Collected data entries:
•••

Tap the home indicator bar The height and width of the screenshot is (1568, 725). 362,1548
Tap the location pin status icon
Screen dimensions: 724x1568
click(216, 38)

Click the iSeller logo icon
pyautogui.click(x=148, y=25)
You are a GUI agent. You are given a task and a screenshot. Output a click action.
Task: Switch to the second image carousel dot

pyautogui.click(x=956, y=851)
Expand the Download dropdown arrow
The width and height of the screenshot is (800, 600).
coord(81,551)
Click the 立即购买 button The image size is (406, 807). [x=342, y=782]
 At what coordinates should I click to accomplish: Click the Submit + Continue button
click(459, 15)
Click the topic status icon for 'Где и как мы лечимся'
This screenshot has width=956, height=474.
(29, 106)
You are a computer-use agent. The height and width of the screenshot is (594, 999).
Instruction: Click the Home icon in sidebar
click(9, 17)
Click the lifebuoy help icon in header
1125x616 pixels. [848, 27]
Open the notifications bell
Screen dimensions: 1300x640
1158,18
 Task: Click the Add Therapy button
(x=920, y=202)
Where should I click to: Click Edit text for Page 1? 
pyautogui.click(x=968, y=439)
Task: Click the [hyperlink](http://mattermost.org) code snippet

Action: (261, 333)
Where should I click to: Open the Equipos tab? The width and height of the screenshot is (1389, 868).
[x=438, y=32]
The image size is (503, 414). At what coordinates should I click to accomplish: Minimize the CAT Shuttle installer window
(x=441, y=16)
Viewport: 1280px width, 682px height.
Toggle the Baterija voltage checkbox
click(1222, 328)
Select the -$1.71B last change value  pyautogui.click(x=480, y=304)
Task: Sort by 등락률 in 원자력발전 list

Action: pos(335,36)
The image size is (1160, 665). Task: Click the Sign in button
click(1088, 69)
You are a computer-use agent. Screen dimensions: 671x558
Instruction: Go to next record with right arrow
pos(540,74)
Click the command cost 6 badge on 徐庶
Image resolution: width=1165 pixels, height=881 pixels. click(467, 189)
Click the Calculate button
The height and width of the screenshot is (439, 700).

•••

◆ **Problem requirements**
Print the records again in their entirety, character for character.

◆ **Response box**
Tap the home indicator bar The height and width of the screenshot is (1568, 725). 362,1548
Tap the location pin status icon
Screen dimensions: 724x1568
click(216, 38)

Click the iSeller logo icon
pyautogui.click(x=148, y=25)
You are a GUI agent. You are given a task and a screenshot. Output a click action.
Task: Switch to the second image carousel dot

pyautogui.click(x=956, y=851)
Expand the Download dropdown arrow
The width and height of the screenshot is (800, 600).
coord(81,551)
Click the 立即购买 button The image size is (406, 807). [x=342, y=782]
 At what coordinates should I click to accomplish: Click the Submit + Continue button
click(459, 15)
Click the topic status icon for 'Где и как мы лечимся'
This screenshot has width=956, height=474.
(29, 106)
You are a computer-use agent. The height and width of the screenshot is (594, 999).
Instruction: Click the Home icon in sidebar
click(9, 17)
Click the lifebuoy help icon in header
1125x616 pixels. [848, 27]
Open the notifications bell
Screen dimensions: 1300x640
1158,18
 Task: Click the Add Therapy button
(x=920, y=202)
Where should I click to: Click Edit text for Page 1? 
pyautogui.click(x=968, y=439)
Task: Click the [hyperlink](http://mattermost.org) code snippet

Action: (261, 333)
Where should I click to: Open the Equipos tab? The width and height of the screenshot is (1389, 868).
[x=438, y=32]
The image size is (503, 414). At what coordinates should I click to accomplish: Minimize the CAT Shuttle installer window
(x=441, y=16)
Viewport: 1280px width, 682px height.
Toggle the Baterija voltage checkbox
click(1222, 328)
Select the -$1.71B last change value  pyautogui.click(x=480, y=304)
Task: Sort by 등락률 in 원자력발전 list

Action: pos(335,36)
The image size is (1160, 665). Task: Click the Sign in button
click(1088, 69)
You are a computer-use agent. Screen dimensions: 671x558
Instruction: Go to next record with right arrow
pos(540,74)
Click the command cost 6 badge on 徐庶
Image resolution: width=1165 pixels, height=881 pixels. click(467, 189)
Click the Calculate button
The height and width of the screenshot is (439, 700).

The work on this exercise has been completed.